DSTI calculation rules to be updated from 1 April 2026
Banks and microfinance organisations (MFOs) are gradually switching to more accurate methods for assessing a borrower’s income for calculating his/her debt service-to-income ratio (DSTI). In particular, in accordance with Bank of Russia Ordinance No. 7286-U, starting from 1 April 2026, statements of accounts may only be used to confirm salaries, pensions, social payments, and rental income . Other receipts to accounts should be confirmed by additional documents. For example, a borrower may provide an income certificate as regards deposits or securities.

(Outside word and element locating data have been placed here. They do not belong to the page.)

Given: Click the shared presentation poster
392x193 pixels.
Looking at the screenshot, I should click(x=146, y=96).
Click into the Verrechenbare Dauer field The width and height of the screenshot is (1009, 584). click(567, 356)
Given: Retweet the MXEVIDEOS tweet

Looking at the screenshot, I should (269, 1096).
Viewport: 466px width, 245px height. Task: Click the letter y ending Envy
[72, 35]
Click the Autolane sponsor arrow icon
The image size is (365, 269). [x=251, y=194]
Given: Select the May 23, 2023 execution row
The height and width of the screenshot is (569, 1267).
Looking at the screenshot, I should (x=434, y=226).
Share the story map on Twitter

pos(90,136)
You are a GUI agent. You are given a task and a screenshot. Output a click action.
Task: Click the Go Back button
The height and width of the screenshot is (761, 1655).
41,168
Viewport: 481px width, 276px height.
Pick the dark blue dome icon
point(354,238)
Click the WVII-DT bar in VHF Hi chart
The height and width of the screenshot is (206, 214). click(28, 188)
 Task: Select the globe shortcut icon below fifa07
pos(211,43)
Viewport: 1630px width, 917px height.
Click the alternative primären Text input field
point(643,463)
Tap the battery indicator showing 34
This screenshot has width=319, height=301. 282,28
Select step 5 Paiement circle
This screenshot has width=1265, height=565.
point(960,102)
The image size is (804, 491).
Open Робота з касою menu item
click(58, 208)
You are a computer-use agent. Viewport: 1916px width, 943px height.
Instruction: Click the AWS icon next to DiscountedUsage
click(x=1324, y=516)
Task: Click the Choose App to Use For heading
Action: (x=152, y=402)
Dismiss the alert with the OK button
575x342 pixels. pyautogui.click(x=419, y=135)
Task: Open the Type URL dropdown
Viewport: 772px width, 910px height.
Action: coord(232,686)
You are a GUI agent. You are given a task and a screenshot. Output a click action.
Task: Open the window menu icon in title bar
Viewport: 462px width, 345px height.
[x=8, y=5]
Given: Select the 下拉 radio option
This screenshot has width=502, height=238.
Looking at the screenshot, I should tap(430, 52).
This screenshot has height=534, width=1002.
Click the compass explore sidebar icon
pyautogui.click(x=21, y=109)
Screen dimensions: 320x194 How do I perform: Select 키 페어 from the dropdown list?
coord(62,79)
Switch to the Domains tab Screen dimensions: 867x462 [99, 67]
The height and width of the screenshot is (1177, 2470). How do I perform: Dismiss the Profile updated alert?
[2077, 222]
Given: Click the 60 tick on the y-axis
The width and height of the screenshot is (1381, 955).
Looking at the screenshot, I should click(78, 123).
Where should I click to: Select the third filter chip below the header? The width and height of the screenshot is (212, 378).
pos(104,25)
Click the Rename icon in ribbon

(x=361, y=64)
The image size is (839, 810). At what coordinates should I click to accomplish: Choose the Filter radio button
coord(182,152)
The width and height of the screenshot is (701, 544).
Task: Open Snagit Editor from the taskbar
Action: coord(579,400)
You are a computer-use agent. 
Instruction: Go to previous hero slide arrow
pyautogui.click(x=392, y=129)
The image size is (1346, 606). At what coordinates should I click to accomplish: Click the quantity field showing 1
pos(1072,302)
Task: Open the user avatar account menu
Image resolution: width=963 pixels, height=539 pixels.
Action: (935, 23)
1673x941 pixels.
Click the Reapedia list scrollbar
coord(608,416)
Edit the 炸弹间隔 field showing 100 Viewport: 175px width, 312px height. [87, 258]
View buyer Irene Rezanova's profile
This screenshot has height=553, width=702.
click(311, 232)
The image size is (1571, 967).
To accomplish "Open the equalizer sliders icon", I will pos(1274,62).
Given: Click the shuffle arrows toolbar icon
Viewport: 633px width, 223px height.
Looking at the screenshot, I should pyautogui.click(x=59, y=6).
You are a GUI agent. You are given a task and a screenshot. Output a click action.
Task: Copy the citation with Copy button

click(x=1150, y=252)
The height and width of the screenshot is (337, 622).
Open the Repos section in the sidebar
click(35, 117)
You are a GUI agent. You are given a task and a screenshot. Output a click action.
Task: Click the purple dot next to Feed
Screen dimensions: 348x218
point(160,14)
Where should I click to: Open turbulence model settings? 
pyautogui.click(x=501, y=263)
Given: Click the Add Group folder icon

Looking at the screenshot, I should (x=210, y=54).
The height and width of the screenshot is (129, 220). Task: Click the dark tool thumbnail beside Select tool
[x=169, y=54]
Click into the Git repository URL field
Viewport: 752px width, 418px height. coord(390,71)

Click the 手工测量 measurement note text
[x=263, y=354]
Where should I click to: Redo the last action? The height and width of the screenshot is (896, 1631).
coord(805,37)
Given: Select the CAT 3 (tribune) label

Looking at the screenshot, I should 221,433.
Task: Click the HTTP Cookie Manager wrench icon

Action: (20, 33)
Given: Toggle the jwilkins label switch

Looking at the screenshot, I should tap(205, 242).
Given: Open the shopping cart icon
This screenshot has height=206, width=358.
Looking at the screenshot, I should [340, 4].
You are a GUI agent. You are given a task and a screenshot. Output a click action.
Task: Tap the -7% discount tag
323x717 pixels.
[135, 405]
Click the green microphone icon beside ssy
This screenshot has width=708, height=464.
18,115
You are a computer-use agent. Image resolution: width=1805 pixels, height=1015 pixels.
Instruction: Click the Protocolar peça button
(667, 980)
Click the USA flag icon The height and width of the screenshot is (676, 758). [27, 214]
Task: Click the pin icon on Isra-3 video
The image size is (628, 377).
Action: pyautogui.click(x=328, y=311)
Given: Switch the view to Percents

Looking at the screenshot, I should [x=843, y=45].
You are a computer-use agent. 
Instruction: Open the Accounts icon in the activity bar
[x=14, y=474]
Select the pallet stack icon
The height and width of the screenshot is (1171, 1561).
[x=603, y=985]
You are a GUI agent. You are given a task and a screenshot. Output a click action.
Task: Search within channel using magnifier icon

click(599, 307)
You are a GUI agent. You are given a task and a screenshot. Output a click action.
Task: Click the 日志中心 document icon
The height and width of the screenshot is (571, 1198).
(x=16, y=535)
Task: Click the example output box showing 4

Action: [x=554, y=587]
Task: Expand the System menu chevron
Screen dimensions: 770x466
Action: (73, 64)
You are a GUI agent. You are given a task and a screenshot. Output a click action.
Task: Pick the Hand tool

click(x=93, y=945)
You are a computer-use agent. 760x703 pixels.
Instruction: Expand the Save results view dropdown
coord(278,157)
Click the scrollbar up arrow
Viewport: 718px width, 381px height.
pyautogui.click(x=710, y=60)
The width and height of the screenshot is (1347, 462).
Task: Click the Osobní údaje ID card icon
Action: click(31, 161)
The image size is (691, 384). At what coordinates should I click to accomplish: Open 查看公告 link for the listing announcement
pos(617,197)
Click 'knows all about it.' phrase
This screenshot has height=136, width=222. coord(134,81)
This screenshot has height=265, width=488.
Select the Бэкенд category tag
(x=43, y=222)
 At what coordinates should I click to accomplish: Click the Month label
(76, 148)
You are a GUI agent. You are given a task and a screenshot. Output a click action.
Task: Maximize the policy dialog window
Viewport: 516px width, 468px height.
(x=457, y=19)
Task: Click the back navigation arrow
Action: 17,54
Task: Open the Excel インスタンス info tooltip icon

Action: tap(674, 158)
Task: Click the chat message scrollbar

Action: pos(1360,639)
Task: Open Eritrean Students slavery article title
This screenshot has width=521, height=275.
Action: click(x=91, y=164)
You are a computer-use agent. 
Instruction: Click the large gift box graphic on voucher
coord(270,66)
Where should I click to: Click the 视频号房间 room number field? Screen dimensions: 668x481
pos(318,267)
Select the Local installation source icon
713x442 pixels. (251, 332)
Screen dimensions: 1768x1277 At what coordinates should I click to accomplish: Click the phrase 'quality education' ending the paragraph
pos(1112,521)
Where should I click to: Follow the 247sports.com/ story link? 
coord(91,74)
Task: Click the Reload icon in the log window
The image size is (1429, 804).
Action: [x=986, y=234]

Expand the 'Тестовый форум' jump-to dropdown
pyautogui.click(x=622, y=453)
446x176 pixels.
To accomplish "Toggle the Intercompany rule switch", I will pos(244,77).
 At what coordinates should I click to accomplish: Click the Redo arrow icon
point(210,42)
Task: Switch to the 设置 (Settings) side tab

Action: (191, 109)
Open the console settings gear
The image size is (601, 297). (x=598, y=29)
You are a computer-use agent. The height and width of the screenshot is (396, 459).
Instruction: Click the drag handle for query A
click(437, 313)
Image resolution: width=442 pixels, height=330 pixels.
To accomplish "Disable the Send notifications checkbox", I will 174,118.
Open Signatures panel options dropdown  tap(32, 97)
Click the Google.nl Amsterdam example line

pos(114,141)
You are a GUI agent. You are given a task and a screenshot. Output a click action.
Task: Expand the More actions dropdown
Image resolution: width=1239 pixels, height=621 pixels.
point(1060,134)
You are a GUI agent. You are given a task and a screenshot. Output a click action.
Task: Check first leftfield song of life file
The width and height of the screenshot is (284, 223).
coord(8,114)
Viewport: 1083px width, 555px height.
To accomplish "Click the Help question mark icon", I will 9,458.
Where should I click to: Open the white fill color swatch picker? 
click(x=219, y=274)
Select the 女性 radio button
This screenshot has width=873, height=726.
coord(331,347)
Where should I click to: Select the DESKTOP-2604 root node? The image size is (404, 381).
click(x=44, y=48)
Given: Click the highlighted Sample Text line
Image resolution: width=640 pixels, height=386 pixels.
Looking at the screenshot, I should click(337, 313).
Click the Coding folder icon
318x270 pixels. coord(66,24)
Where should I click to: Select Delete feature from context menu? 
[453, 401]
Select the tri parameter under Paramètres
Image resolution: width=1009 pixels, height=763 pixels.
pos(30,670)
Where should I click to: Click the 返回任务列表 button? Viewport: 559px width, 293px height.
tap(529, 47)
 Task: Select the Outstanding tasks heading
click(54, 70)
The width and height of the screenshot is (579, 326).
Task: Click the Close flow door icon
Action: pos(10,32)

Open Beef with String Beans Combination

In addition, for payroll customers, banks could use internal models approved by the Bank of Russia to assess sources of income other than salaries. In particular, banks did this taking into account customers’ expenditures. From 1 April 2026, the Bank of Russia will no longer accept such models for checks. Banks may use models approved before this date within one year from the date of their approval. Following this, lenders will need to get supporting documents from payroll customers to factor in other sources of income.
Nevertheless, banks and MFOs will still be able to use a wide range of income documents obtained from government information systems or directly from borrowers, such as personal income tax certificates or statements of payroll accounts.
Starting from 1 April, lenders will no longer be able to use documents to estimate income of individual entrepreneurs, which the latter issue to themselves. However, individual entrepreneurs will be still entitled to issue salary certificates to their employees and confirm their own income using tax returns and ledger books.
Borrowers may also use a simplified approach to declare their earnings by filling in a bank form without providing supporting documents. However, the use of this approach will gradually be limited. Now, lenders may calculate DSTI based on declared income in an amount not exceeding regional per capita income according to Rosstat data. Starting from 1 July 2026, banks will be required to apply an additional 10% discount. From 1 July 2027, it is planned to completely cancel the simplified approach and take into account only the officially confirmed income of borrowers.